Alas, my love, it is the day,
Born twin to sun, but opening first
The womb of night.
There lies the day,
Her cheeks are gray,
Alas so soon it is the day.
And now in agony her dam will try
To bring forth sun, and in fulfilment die.
No easy birth is here,
Before our eyes
Night bleeds
And, born caesareanwise,
Her son in flaming gear
Comes forth and her succeeds.
Once more for man the heavenly twins are born,
Farewell, my love, adieu, it is the dawn.
Bag-Snatching in Dublin
Sisley
Walked so nicely
With footsteps so discreet
To see her pass
You’d never guess
She walked upon the street
Down where the Liffy waters’ turgid flood
Churns up to greet the ocean-driven mud,
A bruiser in a fix
Murdered her for 6/6.
The River Deben
All the waters of the river Deben
Go over my head to the last wave even
Such a death were sweet to seven times seven.
Death sits in the boat with me
His face is shrouded but he smiles I see
The time is not yet, he will not come so readily.
But he smiles and I smile it is pleasant in the boat at night
There is no moon rising but from the east a light
Shines in the sky, is it dawn or dawn’s twilight?

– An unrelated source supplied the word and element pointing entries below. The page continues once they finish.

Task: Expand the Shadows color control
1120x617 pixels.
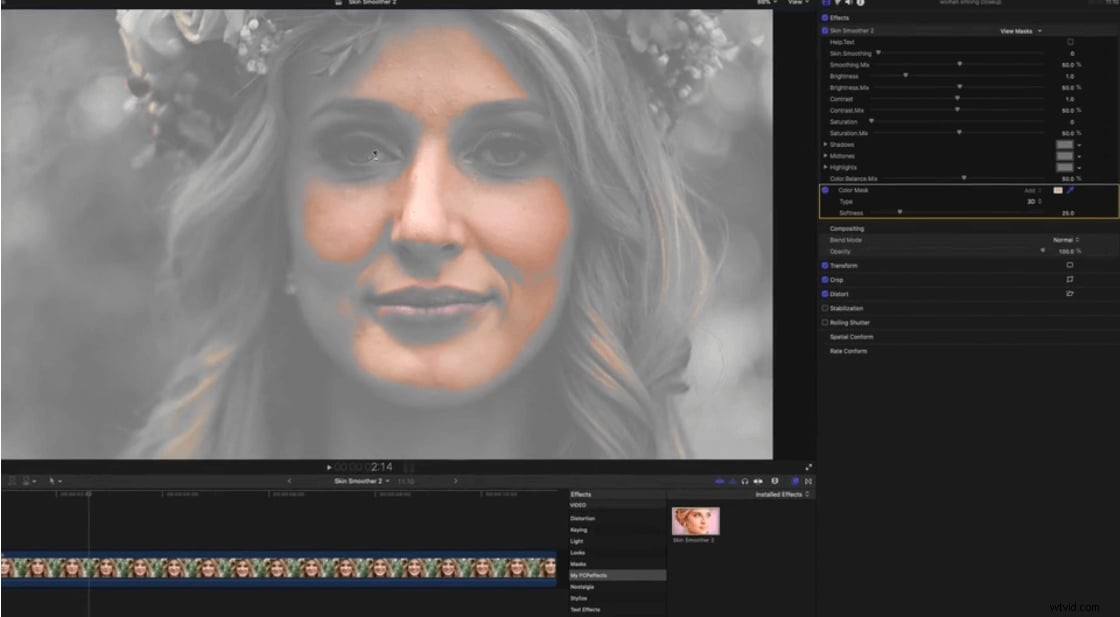Action: click(x=825, y=145)
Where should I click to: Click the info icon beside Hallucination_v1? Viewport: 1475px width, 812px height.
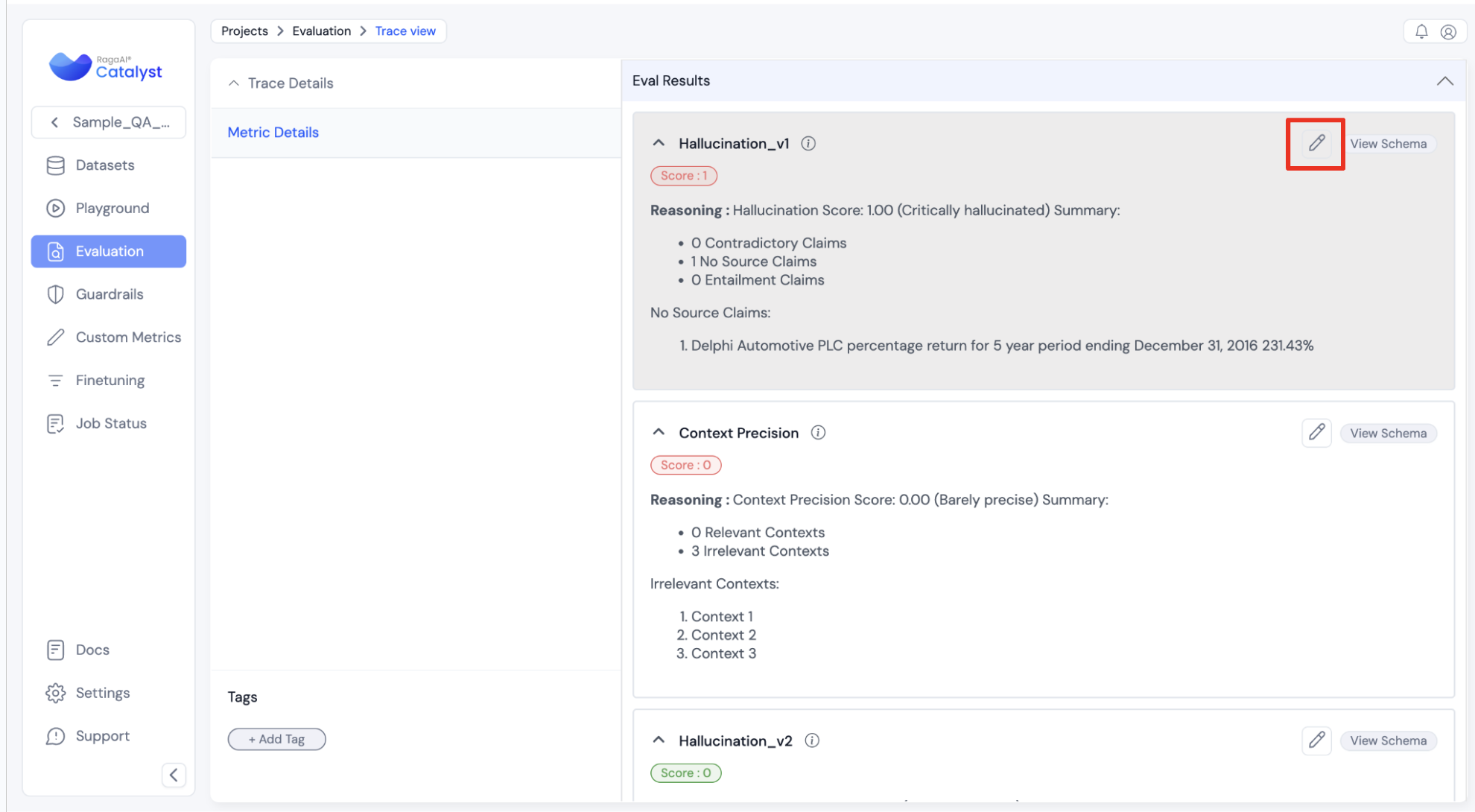point(808,144)
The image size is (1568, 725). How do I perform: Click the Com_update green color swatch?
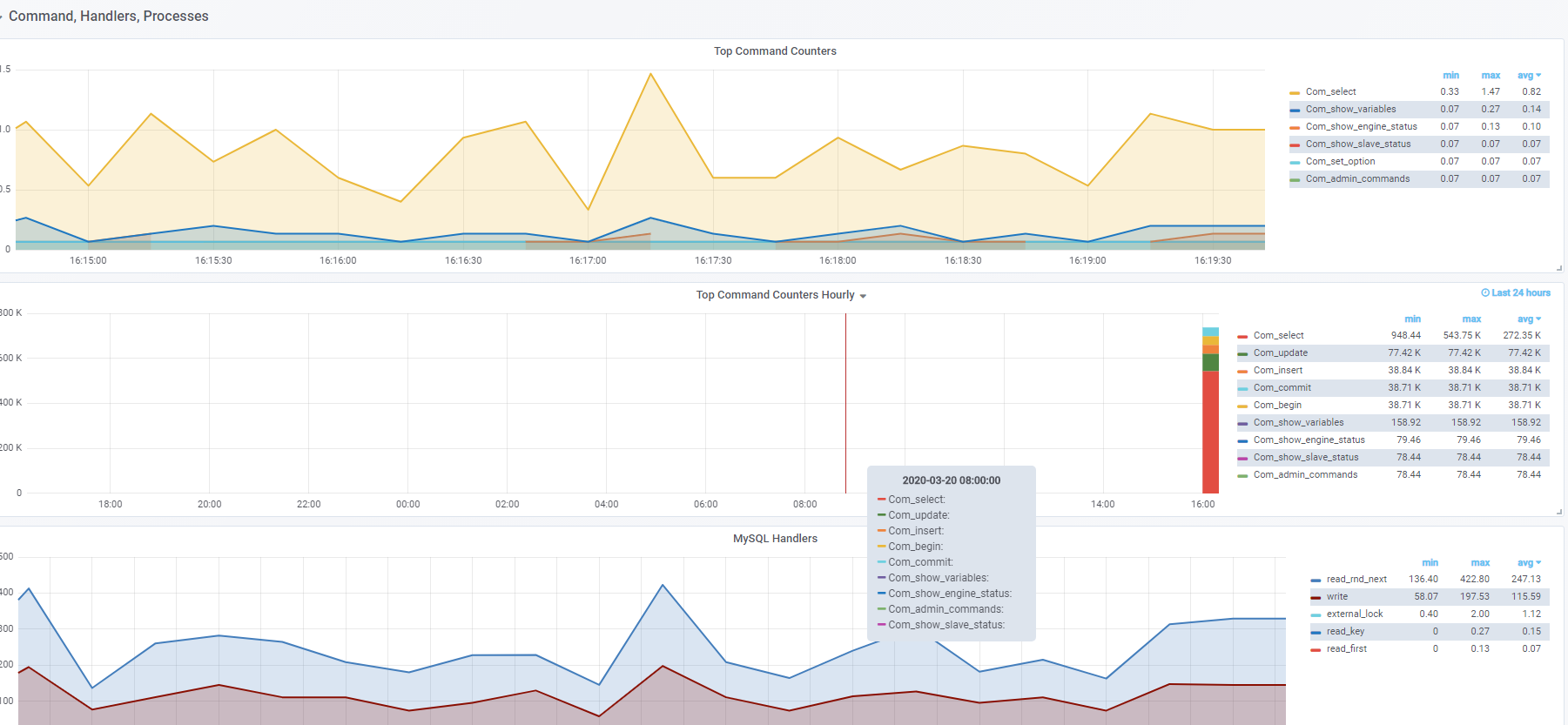pos(1242,353)
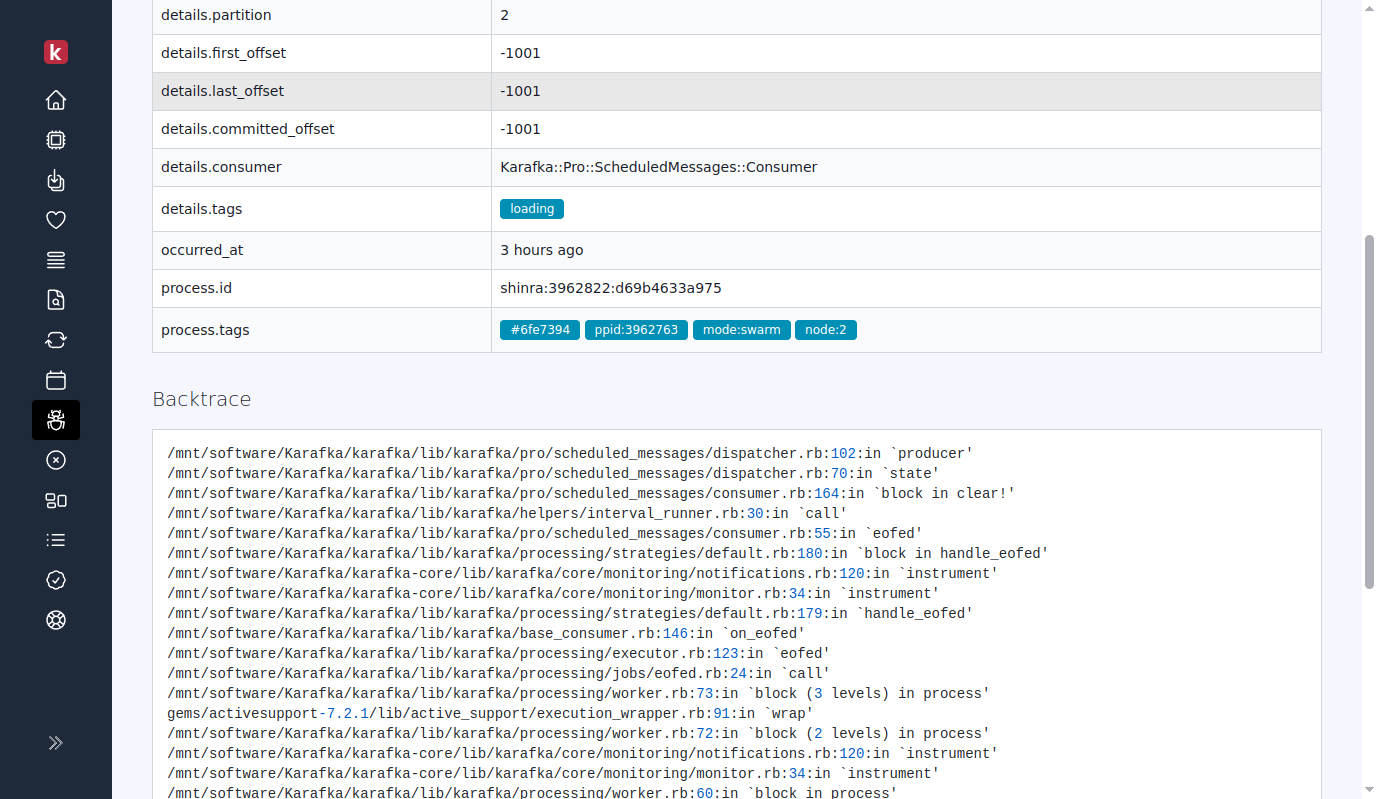1377x799 pixels.
Task: Expand the sidebar with double-chevron button
Action: point(55,742)
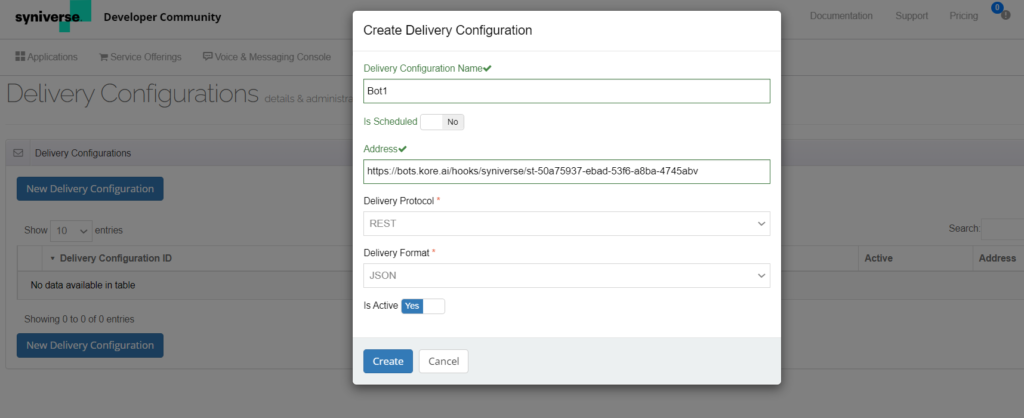Click the envelope icon in panel header
Image resolution: width=1024 pixels, height=418 pixels.
18,153
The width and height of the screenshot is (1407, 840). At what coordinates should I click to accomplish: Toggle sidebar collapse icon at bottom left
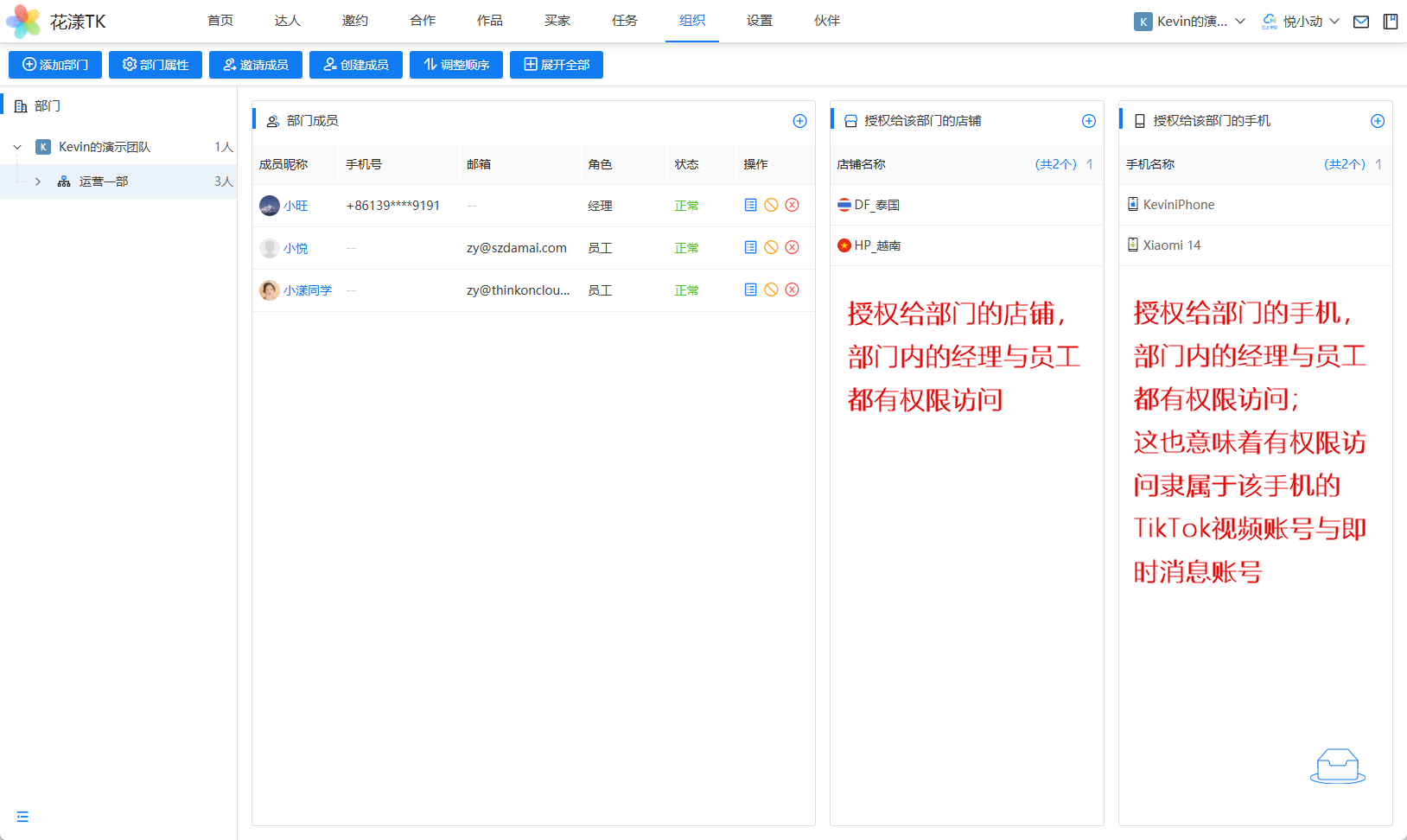22,817
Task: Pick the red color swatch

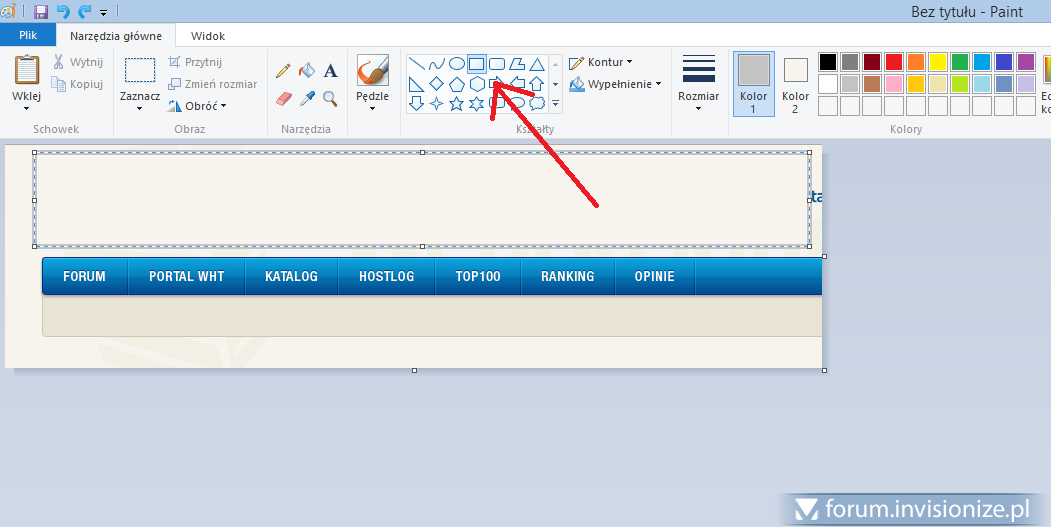Action: pyautogui.click(x=893, y=62)
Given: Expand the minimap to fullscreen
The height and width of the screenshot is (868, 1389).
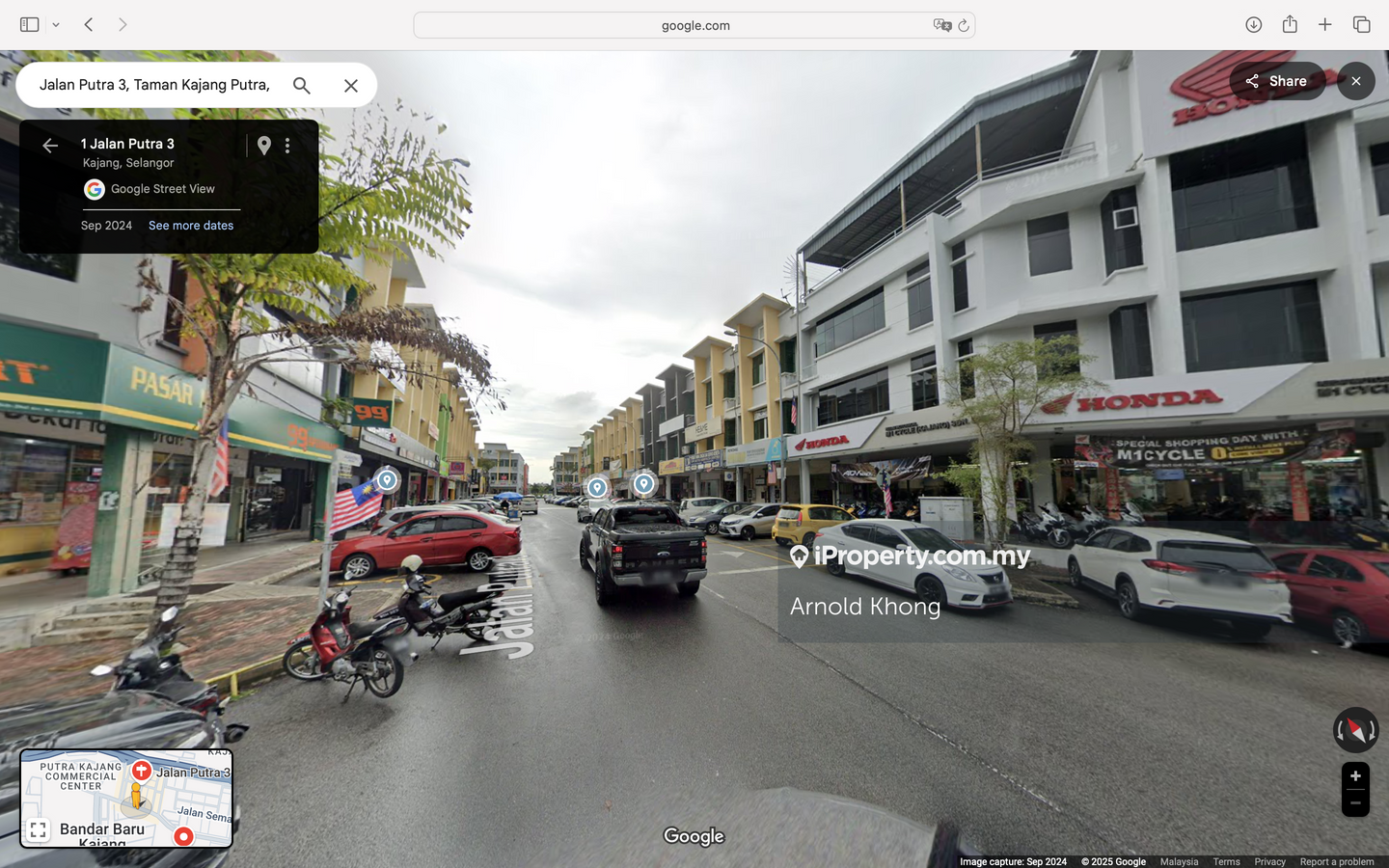Looking at the screenshot, I should coord(39,829).
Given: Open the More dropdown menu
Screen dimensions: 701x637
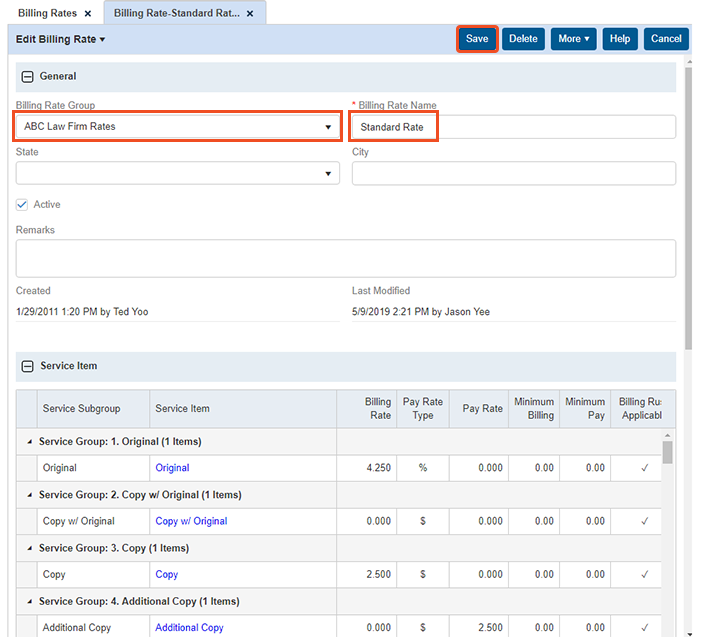Looking at the screenshot, I should pyautogui.click(x=573, y=39).
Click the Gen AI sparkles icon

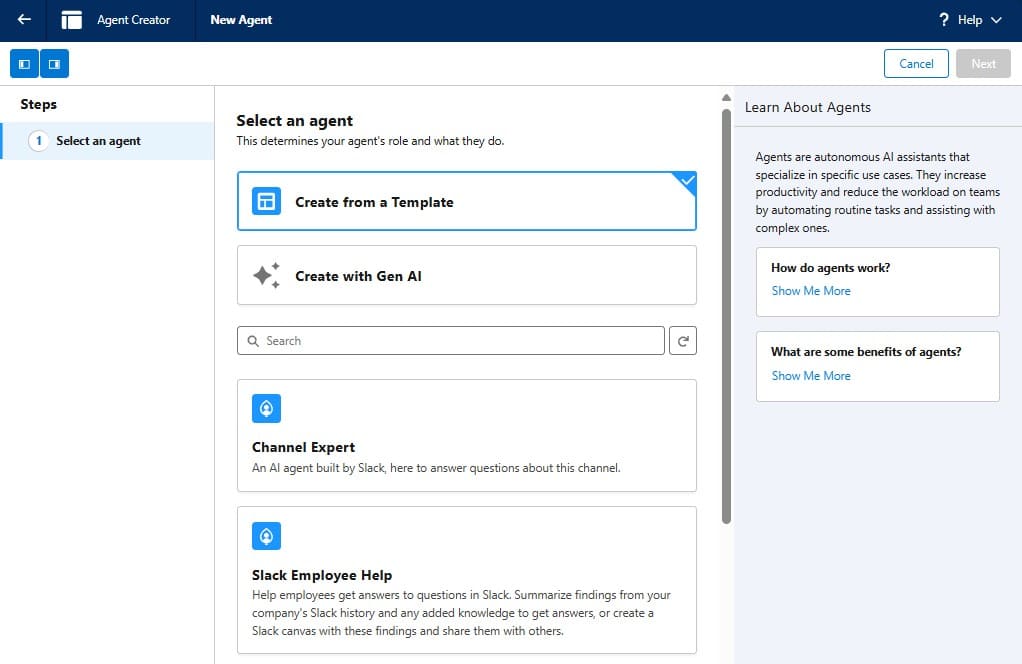(266, 276)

Over here the waters are dark as a deep chasm
Shadowed by cliffs of volcanic spasm
So dark so dark is the waves’ fashion.
But the oars dip I am rowing they dip and scatter
The phosphorescence in a sudden spatter
Of light that is more actual than a piece of matter.
Up the Deben we row I row towards Waldringfield
It is a long way yet, my arms ache but will not yield
In this physical tiredness there is a happy shield.
Oh happy Deben, oh happy night, and night’s companion Death,
What exultation what ecstasy is in thy breath
It is as salt as the salt silt that lies beneath.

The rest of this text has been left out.